TASK BRIEF:
Restate verbatim the span of lines below between the line with "This screenshot has" and the line with "Open the overflow menu for Sun, Sep 21", including those two lines, and only that span.

AVAILABLE RECORDS:
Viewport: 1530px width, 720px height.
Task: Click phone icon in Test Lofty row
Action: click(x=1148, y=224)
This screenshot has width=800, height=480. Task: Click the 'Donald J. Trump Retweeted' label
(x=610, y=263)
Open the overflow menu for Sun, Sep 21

==

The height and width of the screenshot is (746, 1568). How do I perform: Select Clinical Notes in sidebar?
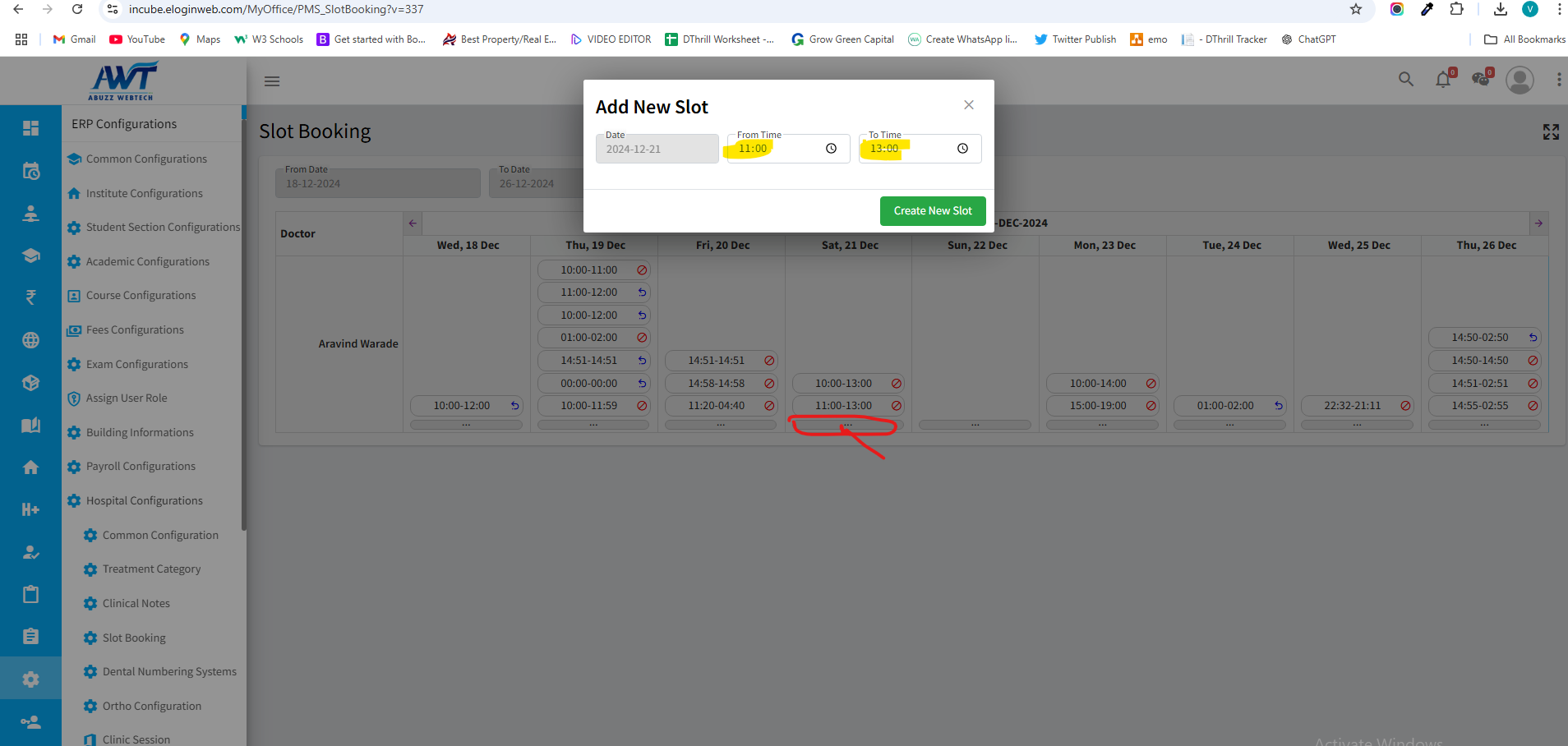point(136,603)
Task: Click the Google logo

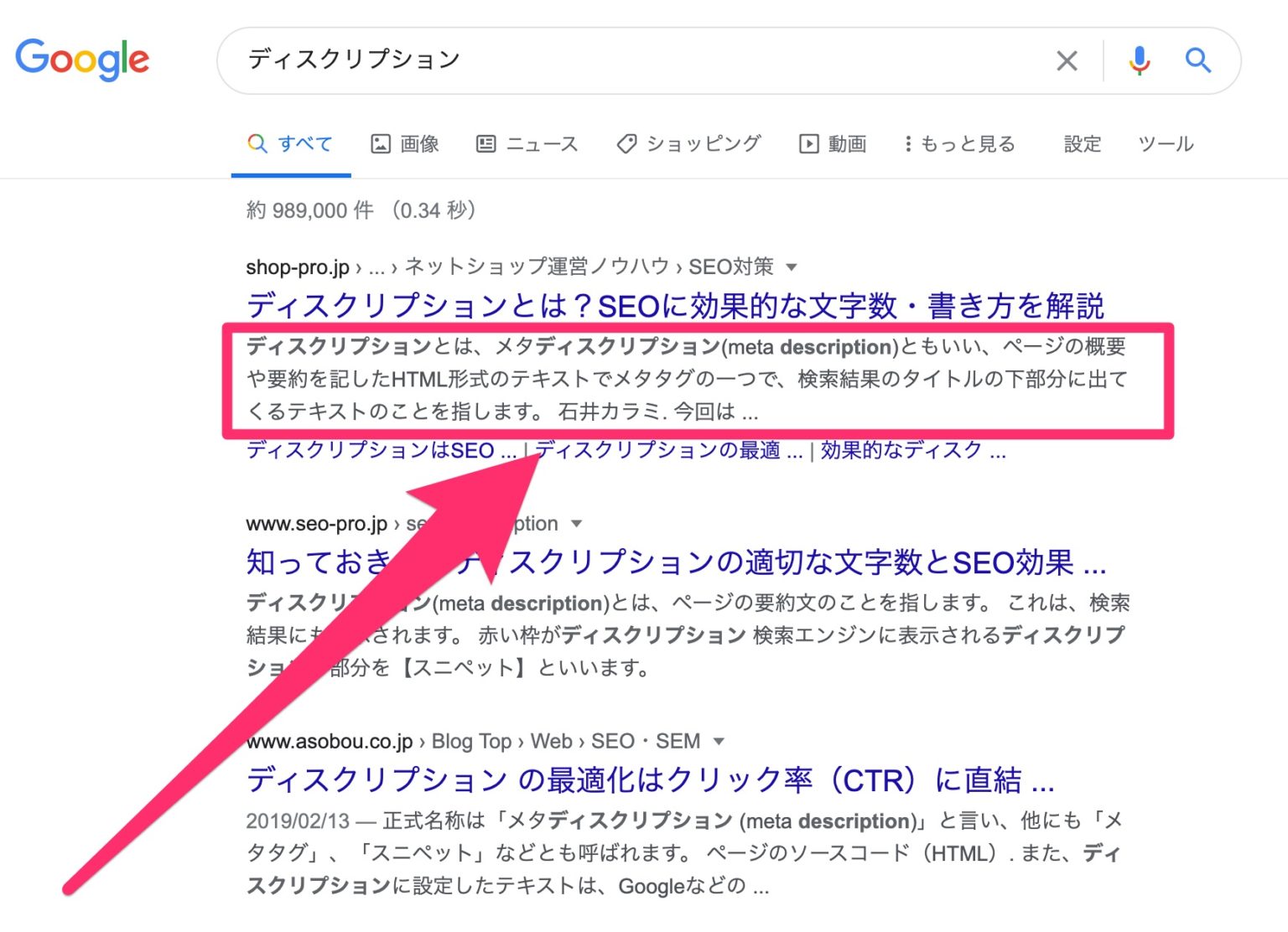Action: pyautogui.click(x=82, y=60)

==

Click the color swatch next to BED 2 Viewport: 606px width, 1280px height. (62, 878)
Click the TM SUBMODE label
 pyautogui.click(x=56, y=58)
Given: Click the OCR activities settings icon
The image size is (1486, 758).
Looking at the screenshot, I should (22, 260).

EXPECTED ANSWER:
This screenshot has width=800, height=480. Task: Click the 'Donald J. Trump Retweeted' label
(x=610, y=263)
Open the overflow menu for Sun, Sep 21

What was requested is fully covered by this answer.